At this moment, and as though the utterance of Villefort's wish had sufficed to effect its accomplishment, a servant entered the room, and whispered a few words in his ear. Villefort immediately rose from table and quitted the room upon the plea of urgent business; he soon, however, returned, his whole face beaming with delight. Renee regarded him with fond affection; and certainly his handsome features, lit up as they then were with more than usual fire and animation, seemed formed to excite the innocent admiration with which she gazed on her graceful and intelligent lover.

"You were wishing just now," said Villefort, addressing her, "that I were a doctor instead of a lawyer. Well, I at least resemble the disciples of Esculapius in one thing—that of not being able to call a day my own, not even that of my betrothal."

"And wherefore were you called away just now?" asked Mademoiselle de Saint-Meran, with an air of deep interest.

"For a very serious matter, which bids fair to make work for the executioner."

"How dreadful!" exclaimed Renee, turning pale.

"Is it possible?" burst simultaneously from all who were near enough to the magistrate to hear his words.

"Why, if my information prove correct, a sort of Bonaparte conspiracy has just been discovered."

"Can I believe my ears?" cried the marquise.

"I will read you the letter containing the accusation, at least," said Villefort:—

"'The king's attorney is informed by a friend to the throne and the religions institutions of his country, that one named Edmond Dantes, mate of the ship Pharaon, this day arrived from Smyrna, after having touched at Naples and Porto-Ferrajo, has been the bearer of a letter from Murat to the usurper, and again taken charge of another letter from the usurper to the Bonapartist club in Paris. Ample corroboration of this statement may be obtained by arresting the above-mentioned Edmond Dantes, who either carries the letter for Paris about with him, or has it at his father's abode. Should it not be found in the possession of father or son, then it will assuredly be discovered in the cabin belonging to the said Dantes on board the Pharaon.'"

"But," said Renee, "this letter, which, after all, is but an anonymous scrawl, is not even addressed to you, but to the king's attorney."

"True; but that gentleman being absent, his secretary, by his orders, opened his letters; thinking this one of importance, he sent for me, but not finding me, took upon himself to give the necessary orders for arresting the accused party."

"Then the guilty person is absolutely in custody?" said the marquise.

"Nay, dear mother, say the accused person.
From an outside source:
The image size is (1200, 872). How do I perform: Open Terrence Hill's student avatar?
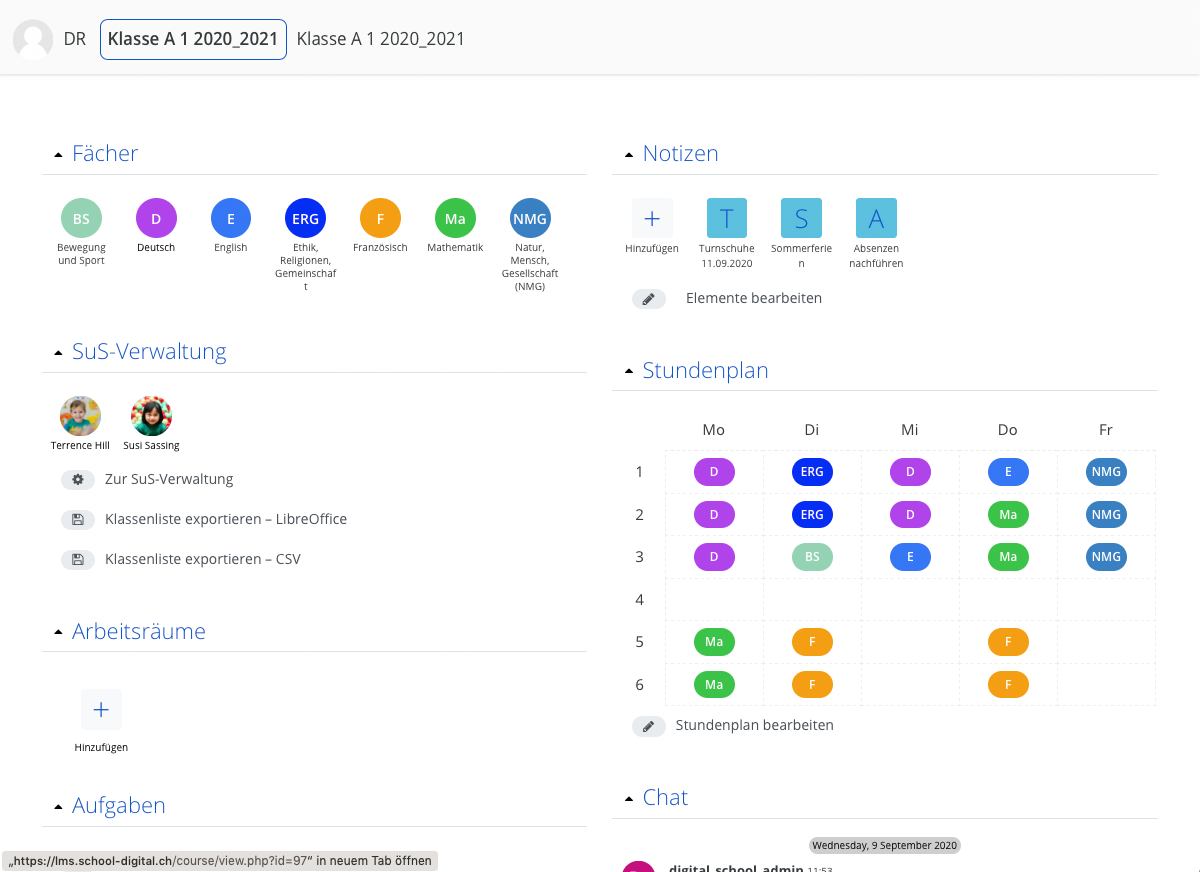pyautogui.click(x=80, y=417)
You know we cannot yet pronounce him guilty."

"He is in safe custody," answered Villefort; "and rely upon it, if the letter is found, he will not be likely to be trusted abroad again, unless he goes forth under the especial protection of the headsman."

"And where is the unfortunate being?" asked Renee.

"He is at my house."

"Come, come, my friend," interrupted the marquise, "do not neglect your duty to linger with us. You are the king's servant, and must go wherever that service calls you."

"O Villefort!" cried Renee, clasping her hands, and looking towards her lover with piteous earnestness, "be merciful on this the day of our betrothal."

The young man passed round to the side of the table where the fair pleader sat, and leaning over her chair said tenderly,—

"To give you pleasure, my sweet Renee, I promise to show all the lenity in my power; but if the charges brought against this Bonapartist hero prove correct, why, then, you really must give me leave to order his head to be cut off." Renee shuddered.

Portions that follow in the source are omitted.